Rizzo's machinations left the city in financial peril. New leaders have slowly steered the city back into the black.

The judge had indicated earlier that she would give Rizzo 10 to 12 years in prison.

On Wednesday, Rizzo's attorney, James Spertus, asked the judge to consider that the former city boss had prevented a costly and time-consuming trial by pleading no contest last October.

He said Rizzo had been a responsible city manager for years and pinned blame on Spaccia, Rizzo's former second-in-command.

"She slept with her paycheck and was constantly coming up with more justifications why more money should be spent," Spertus said. "Those weren't his

ideas."

Spertus requested a five-year sentence for Rizzo, and fought to persuade the judge to allow Rizzo to serve his tax fraud and Bell sentences concurrently so he would spend as much of his sentence as possible in a low-security federal facility, rather than a state prison where he would mix with violent felons. He argued that Rizzo had cooperated with prosecutors.

But Anthony Taylor, one of Bell's attorneys, vehemently denied that Rizzo had been fully cooperative.

"It isn't true, your honor, and I want the court to be aware of that," he said. "We have tried from Day One to get Mr. Rizzo to tell us everything that happened in the city of Bell."

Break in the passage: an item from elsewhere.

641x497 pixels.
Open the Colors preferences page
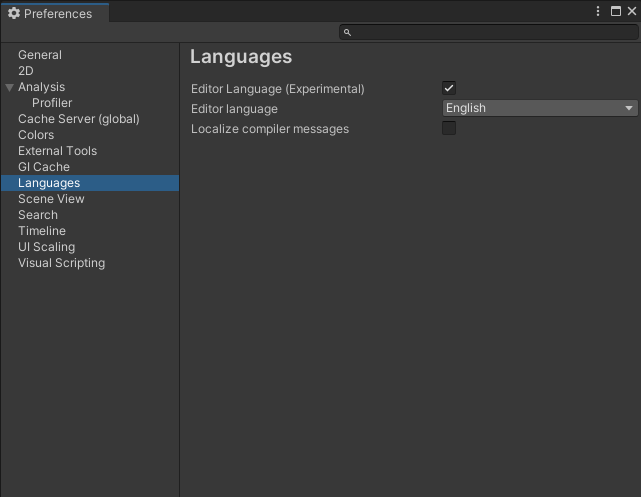[x=36, y=135]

Rizzo, he said, sued the city for his legal fees and invoked 5th Amendment protections against self-incrimination when Taylor tried to depose him.

Rizzo has never laid out his story to authorities. His lone interview with the district attorney's office was focused solely on Spaccia and he was never asked about the suspected illegal acts by other city officials.

Asked if he wanted to address the court, Rizzo stood and spoke, though only for about a minute.

"I started in Bell in 1992. For the first 12 years, we ran a very good, tight ship, a good city. We didn't have any issues. Beginning in the 13th year, I breached the public's confidence," he said. "I am very, very sorry for that. I apologize for that.

"If I could go back and make changes, I would. I've done it a million times in my mind. All I can do today is ask you to please understand that I am sorry. I did breach the public's confidence and I do apologize."

Kennedy said the case reminded her of the dictum that power corrupts, and absolute power corrupts absolutely. "And that is the theme of what happened in Bell. There were no checks and balances to control Mr. Rizzo."

The judge added: "Nobody wanted to upset the apple cart because they were being paid so well."

After the scandal broke, Bell was faced with about 50 civil lawsuits, including those from former officials seeking legal fees as well as business entities that said they had not been paid. Taylor said no adverse judgments have been found against Bell in any of the cases.

"The city has survived this storm, but we still have to fight every single day as the residents continue to pay this tax burden," he said.

Taylor said most of Rizzo's money and assets appeared to have been squandered on real estate investments and about 30 racehorses that would have cost more to care for than what they were worth.

The city has recovered $1.2 million from Rizzo's supplemental retirement fund, although that will not discount the $8.8 million he has been ordered to pay in restitution.

"It's a day to rejoice. Justice has finally come after four years," said Alfred Areyan, 57, who has lived in Bell for four decades and watched much of the criminal proceedings against Bell's former leaders. Standing before the judge, he described Rizzo as the mastermind of the wide-ranging corruption.

"He was the black widow that created the web," Areyan said.

Walking to his car after the sentencing, Rizzo -- who must surrender May 30 to begin his prison term -- looked like a defeated man.

"I should have realized the salaries were way out of whack and taken steps to bring them back in line, but it just got away from me," Rizzo told The Times. "There's not much I could do after a period of time."

About a block from the downtown Los Angeles courthouse, a man recognized Rizzo and shouted, "Taxpayer justice!"

"I can't go anywhere," Rizzo murmured.